------ Data records

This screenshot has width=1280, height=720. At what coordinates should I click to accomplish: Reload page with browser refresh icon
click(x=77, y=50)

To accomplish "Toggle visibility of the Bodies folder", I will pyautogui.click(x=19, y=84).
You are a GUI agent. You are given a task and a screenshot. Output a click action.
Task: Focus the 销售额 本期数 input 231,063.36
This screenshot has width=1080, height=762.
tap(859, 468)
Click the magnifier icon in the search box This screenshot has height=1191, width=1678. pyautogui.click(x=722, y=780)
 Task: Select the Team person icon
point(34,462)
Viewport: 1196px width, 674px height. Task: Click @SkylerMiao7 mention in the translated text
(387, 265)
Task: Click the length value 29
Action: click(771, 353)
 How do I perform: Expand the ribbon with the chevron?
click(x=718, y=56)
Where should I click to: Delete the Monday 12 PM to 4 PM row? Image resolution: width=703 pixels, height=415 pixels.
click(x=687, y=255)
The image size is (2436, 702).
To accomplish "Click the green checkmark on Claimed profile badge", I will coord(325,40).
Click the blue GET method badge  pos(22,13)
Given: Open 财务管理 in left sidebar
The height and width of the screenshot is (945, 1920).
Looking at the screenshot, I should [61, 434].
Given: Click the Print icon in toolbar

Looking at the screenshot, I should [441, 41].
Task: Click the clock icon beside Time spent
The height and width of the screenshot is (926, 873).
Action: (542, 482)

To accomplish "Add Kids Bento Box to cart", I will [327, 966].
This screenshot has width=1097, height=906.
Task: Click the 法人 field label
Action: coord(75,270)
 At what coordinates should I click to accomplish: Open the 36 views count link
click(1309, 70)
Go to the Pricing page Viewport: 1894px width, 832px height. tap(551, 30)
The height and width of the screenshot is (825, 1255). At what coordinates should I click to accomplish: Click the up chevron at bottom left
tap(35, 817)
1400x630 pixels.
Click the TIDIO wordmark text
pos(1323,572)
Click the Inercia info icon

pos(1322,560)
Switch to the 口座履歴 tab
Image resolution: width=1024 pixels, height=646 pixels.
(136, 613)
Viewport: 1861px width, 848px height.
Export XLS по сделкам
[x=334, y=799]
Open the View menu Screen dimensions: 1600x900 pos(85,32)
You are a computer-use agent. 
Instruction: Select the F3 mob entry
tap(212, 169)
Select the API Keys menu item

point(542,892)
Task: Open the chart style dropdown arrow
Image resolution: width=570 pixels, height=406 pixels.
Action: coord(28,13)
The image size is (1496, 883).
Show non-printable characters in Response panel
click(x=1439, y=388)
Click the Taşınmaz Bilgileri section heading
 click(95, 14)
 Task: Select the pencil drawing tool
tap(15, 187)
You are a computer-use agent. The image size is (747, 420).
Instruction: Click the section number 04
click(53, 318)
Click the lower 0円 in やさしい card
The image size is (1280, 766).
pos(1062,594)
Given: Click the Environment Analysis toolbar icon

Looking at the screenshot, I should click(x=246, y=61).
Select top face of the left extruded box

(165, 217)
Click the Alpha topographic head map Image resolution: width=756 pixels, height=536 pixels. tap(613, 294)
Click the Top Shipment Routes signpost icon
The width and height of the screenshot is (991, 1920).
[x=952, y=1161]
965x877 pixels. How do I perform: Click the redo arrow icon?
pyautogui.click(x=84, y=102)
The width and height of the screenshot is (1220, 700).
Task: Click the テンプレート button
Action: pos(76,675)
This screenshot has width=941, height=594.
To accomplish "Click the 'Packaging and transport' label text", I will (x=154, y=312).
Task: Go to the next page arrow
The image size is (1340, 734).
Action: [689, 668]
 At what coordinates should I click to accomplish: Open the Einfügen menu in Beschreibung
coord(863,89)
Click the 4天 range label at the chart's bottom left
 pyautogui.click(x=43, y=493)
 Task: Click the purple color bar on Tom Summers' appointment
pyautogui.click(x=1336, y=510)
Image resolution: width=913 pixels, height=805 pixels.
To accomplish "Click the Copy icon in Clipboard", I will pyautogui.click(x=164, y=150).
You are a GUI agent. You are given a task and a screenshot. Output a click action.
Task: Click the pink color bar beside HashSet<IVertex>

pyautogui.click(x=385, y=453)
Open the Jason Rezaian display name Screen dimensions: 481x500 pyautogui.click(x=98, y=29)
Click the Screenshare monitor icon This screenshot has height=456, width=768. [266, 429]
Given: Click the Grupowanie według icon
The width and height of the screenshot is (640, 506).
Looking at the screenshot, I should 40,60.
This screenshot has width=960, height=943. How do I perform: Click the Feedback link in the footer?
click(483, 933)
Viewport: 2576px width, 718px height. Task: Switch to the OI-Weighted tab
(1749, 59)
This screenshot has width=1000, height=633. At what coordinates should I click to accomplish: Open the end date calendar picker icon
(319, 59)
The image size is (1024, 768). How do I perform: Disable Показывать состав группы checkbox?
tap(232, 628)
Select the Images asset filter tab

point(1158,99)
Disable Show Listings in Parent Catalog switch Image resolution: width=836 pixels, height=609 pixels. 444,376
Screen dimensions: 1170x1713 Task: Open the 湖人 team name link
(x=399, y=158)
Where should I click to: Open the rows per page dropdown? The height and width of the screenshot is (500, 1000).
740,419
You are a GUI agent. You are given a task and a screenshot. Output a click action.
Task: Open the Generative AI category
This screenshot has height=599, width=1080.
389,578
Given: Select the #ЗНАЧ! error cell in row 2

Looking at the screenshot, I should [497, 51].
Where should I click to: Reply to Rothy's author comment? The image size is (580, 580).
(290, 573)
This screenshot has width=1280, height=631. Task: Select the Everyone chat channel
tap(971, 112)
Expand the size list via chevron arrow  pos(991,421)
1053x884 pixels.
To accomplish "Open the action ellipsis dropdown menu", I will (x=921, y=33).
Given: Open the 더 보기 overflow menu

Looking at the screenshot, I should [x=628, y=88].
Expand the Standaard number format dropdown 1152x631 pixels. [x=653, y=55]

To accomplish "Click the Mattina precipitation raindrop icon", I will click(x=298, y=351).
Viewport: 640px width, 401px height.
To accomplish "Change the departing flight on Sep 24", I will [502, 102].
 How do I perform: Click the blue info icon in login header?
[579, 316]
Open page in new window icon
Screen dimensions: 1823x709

------------

Required action:
Copy the data above exactly. Every line must be included.

Output for this task:
This screenshot has width=1280, height=720. At what coordinates should I click to accomplish: Reload page with browser refresh icon
click(x=77, y=50)

To accomplish "Toggle visibility of the Bodies folder", I will pyautogui.click(x=19, y=84).
You are a GUI agent. You are given a task and a screenshot. Output a click action.
Task: Focus the 销售额 本期数 input 231,063.36
This screenshot has width=1080, height=762.
tap(859, 468)
Click the magnifier icon in the search box This screenshot has height=1191, width=1678. pyautogui.click(x=722, y=780)
 Task: Select the Team person icon
point(34,462)
Viewport: 1196px width, 674px height. Task: Click @SkylerMiao7 mention in the translated text
(387, 265)
Task: Click the length value 29
Action: click(771, 353)
 How do I perform: Expand the ribbon with the chevron?
click(x=718, y=56)
Where should I click to: Delete the Monday 12 PM to 4 PM row? Image resolution: width=703 pixels, height=415 pixels.
click(x=687, y=255)
The image size is (2436, 702).
To accomplish "Click the green checkmark on Claimed profile badge", I will coord(325,40).
Click the blue GET method badge  pos(22,13)
Given: Open 财务管理 in left sidebar
The height and width of the screenshot is (945, 1920).
Looking at the screenshot, I should [61, 434].
Given: Click the Print icon in toolbar

Looking at the screenshot, I should [441, 41].
Task: Click the clock icon beside Time spent
The height and width of the screenshot is (926, 873).
Action: (542, 482)

To accomplish "Add Kids Bento Box to cart", I will [327, 966].
This screenshot has width=1097, height=906.
Task: Click the 法人 field label
Action: coord(75,270)
 At what coordinates should I click to accomplish: Open the 36 views count link
click(1309, 70)
Go to the Pricing page Viewport: 1894px width, 832px height. tap(551, 30)
The height and width of the screenshot is (825, 1255). At what coordinates should I click to accomplish: Click the up chevron at bottom left
tap(35, 817)
1400x630 pixels.
Click the TIDIO wordmark text
pos(1323,572)
Click the Inercia info icon

pos(1322,560)
Switch to the 口座履歴 tab
Image resolution: width=1024 pixels, height=646 pixels.
(136, 613)
Viewport: 1861px width, 848px height.
Export XLS по сделкам
[x=334, y=799]
Open the View menu Screen dimensions: 1600x900 pos(85,32)
You are a computer-use agent. 
Instruction: Select the F3 mob entry
tap(212, 169)
Select the API Keys menu item

point(542,892)
Task: Open the chart style dropdown arrow
Image resolution: width=570 pixels, height=406 pixels.
Action: coord(28,13)
The image size is (1496, 883).
Show non-printable characters in Response panel
click(x=1439, y=388)
Click the Taşınmaz Bilgileri section heading
 click(95, 14)
 Task: Select the pencil drawing tool
tap(15, 187)
You are a computer-use agent. The image size is (747, 420).
Instruction: Click the section number 04
click(53, 318)
Click the lower 0円 in やさしい card
The image size is (1280, 766).
pos(1062,594)
Given: Click the Environment Analysis toolbar icon

Looking at the screenshot, I should click(x=246, y=61).
Select top face of the left extruded box

(165, 217)
Click the Alpha topographic head map Image resolution: width=756 pixels, height=536 pixels. tap(613, 294)
Click the Top Shipment Routes signpost icon
The width and height of the screenshot is (991, 1920).
[x=952, y=1161]
965x877 pixels. How do I perform: Click the redo arrow icon?
pyautogui.click(x=84, y=102)
The width and height of the screenshot is (1220, 700).
Task: Click the テンプレート button
Action: pos(76,675)
This screenshot has width=941, height=594.
To accomplish "Click the 'Packaging and transport' label text", I will (x=154, y=312).
Task: Go to the next page arrow
The image size is (1340, 734).
Action: [689, 668]
 At what coordinates should I click to accomplish: Open the Einfügen menu in Beschreibung
coord(863,89)
Click the 4天 range label at the chart's bottom left
 pyautogui.click(x=43, y=493)
 Task: Click the purple color bar on Tom Summers' appointment
pyautogui.click(x=1336, y=510)
Image resolution: width=913 pixels, height=805 pixels.
To accomplish "Click the Copy icon in Clipboard", I will pyautogui.click(x=164, y=150).
You are a GUI agent. You are given a task and a screenshot. Output a click action.
Task: Click the pink color bar beside HashSet<IVertex>

pyautogui.click(x=385, y=453)
Open the Jason Rezaian display name Screen dimensions: 481x500 pyautogui.click(x=98, y=29)
Click the Screenshare monitor icon This screenshot has height=456, width=768. [266, 429]
Given: Click the Grupowanie według icon
The width and height of the screenshot is (640, 506).
Looking at the screenshot, I should 40,60.
This screenshot has width=960, height=943. How do I perform: Click the Feedback link in the footer?
click(483, 933)
Viewport: 2576px width, 718px height. Task: Switch to the OI-Weighted tab
(1749, 59)
This screenshot has width=1000, height=633. At what coordinates should I click to accomplish: Open the end date calendar picker icon
(319, 59)
The image size is (1024, 768). How do I perform: Disable Показывать состав группы checkbox?
tap(232, 628)
Select the Images asset filter tab

point(1158,99)
Disable Show Listings in Parent Catalog switch Image resolution: width=836 pixels, height=609 pixels. 444,376
Screen dimensions: 1170x1713 Task: Open the 湖人 team name link
(x=399, y=158)
Where should I click to: Open the rows per page dropdown? The height and width of the screenshot is (500, 1000).
740,419
You are a GUI agent. You are given a task and a screenshot. Output a click action.
Task: Open the Generative AI category
This screenshot has height=599, width=1080.
389,578
Given: Select the #ЗНАЧ! error cell in row 2

Looking at the screenshot, I should [497, 51].
Where should I click to: Reply to Rothy's author comment? The image size is (580, 580).
(290, 573)
This screenshot has width=1280, height=631. Task: Select the Everyone chat channel
tap(971, 112)
Expand the size list via chevron arrow  pos(991,421)
1053x884 pixels.
To accomplish "Open the action ellipsis dropdown menu", I will (x=921, y=33).
Given: Open the 더 보기 overflow menu

Looking at the screenshot, I should [x=628, y=88].
Expand the Standaard number format dropdown 1152x631 pixels. [x=653, y=55]

To accomplish "Click the Mattina precipitation raindrop icon", I will click(x=298, y=351).
Viewport: 640px width, 401px height.
To accomplish "Change the departing flight on Sep 24", I will [502, 102].
 How do I perform: Click the blue info icon in login header?
[579, 316]
Open page in new window icon
Screen dimensions: 1823x709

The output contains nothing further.